Personal information
- Born: 2 May 1943 (age 83) Munich, Bavaria

Figure skating career
- Country: Germany
- Skating club: Munich ERC
- Retired: 1964

Medal record
Men's figure skating
Representing Germany
Olympic Games
| Gold medal – first place | 1964 Innsbruck | Singles |
Representing West Germany
World Championships
| Gold medal – first place | 1964 Dortmund | Singles |
| Bronze medal – third place | 1963 Cortina d'Ampezzo | Singles |
European Championships
| Silver medal – second place | 1964 Grenoble | Singles |
| Silver medal – second place | 1963 Budapest | Singles |
| Bronze medal – third place | 1962 Geneva | Singles |
| Bronze medal – third place | 1961 Berlin | Singles |
| Bronze medal – third place | 1960 Garmisch-Partenkirchen | Singles |

= Manfred Schnelldorfer =

German figure skater

Manfred Schnelldorfer (born 2 May 1943) is a German former figure skater. He is the 1964 Olympic champion, the 1964 World champion, and an eight-time German national champion.

== Personal life ==
Manfred Schnelldorfer was born on 2 May 1943 in Munich, Bavaria, the son of two figure skating coaches. His father had skated in an ice revue but saw its milieu as a harmful influence.

Manfred Schnelldorfer studied architecture at TH-München but put his studies on hold for financial reasons. A resident of Munich, he is married and has two children.

== Career ==
=== Competitive ===
Schnelldorfer won his first competition at age eight. He was coached by his parents and skated for the Munich ERC club. Internationally, he represented the Federal Republic of Germany (West Germany).

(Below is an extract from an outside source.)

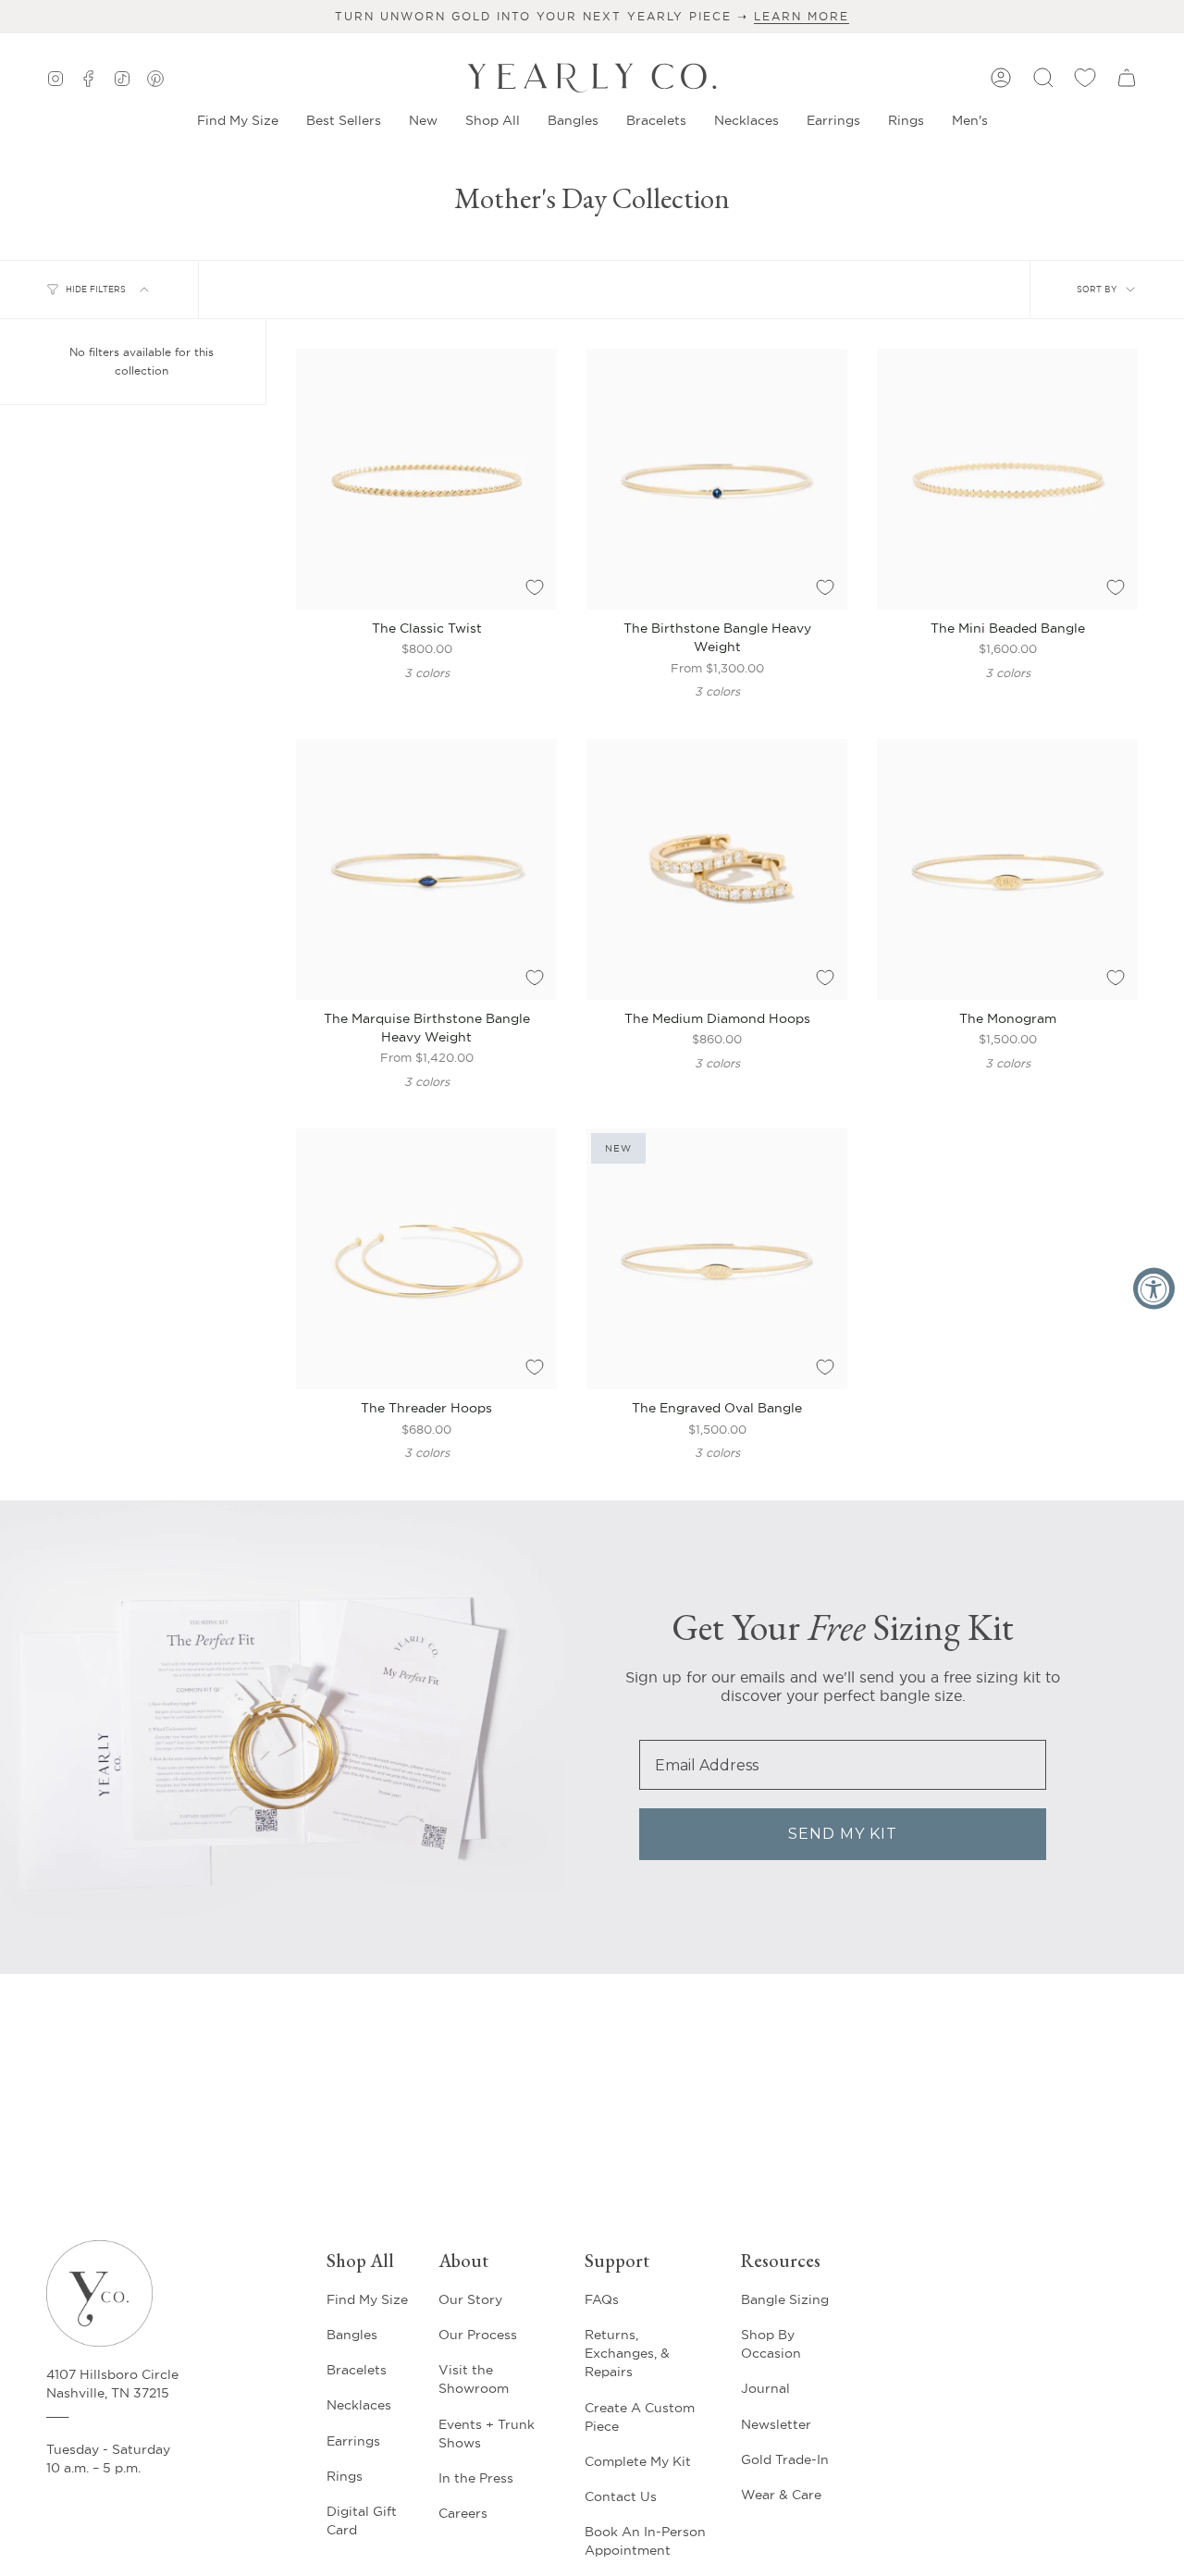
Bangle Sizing (785, 2299)
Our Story (470, 2299)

Schnelldorfer finished second behind Hans-Jürgen Bäumler at the German Junior Championships. The following year, he won the German senior title while Bäumler finished fourth.

At age 20, he won the gold medal at the 1964 Winter Olympics in Innsbruck, became one of the youngest male figure skating Olympic champions. His victory was a surprise. The favorite was Alain Calmat of France, who won the Europeans between 1962 and 1964 and was silver medalist at the 1963 Worlds.

In all, Schnelldorfer was an eight-time German champion, one-time World champion (1964), three-time bronze and two-time silver medalist at the Europeans.

=== Post-competitive ===
After his Olympic win, the Ice Capades offered Schnelldorfer a $1.5 million three-year contract but he declined because of a promise to his parents. For two years beginning in 1967, he served as the sports director, officially "national coach", of the Deutsche Eislauf Union. After his parents gave their approval, he performed with the Deutsche Eistheater from 1969 to 1973.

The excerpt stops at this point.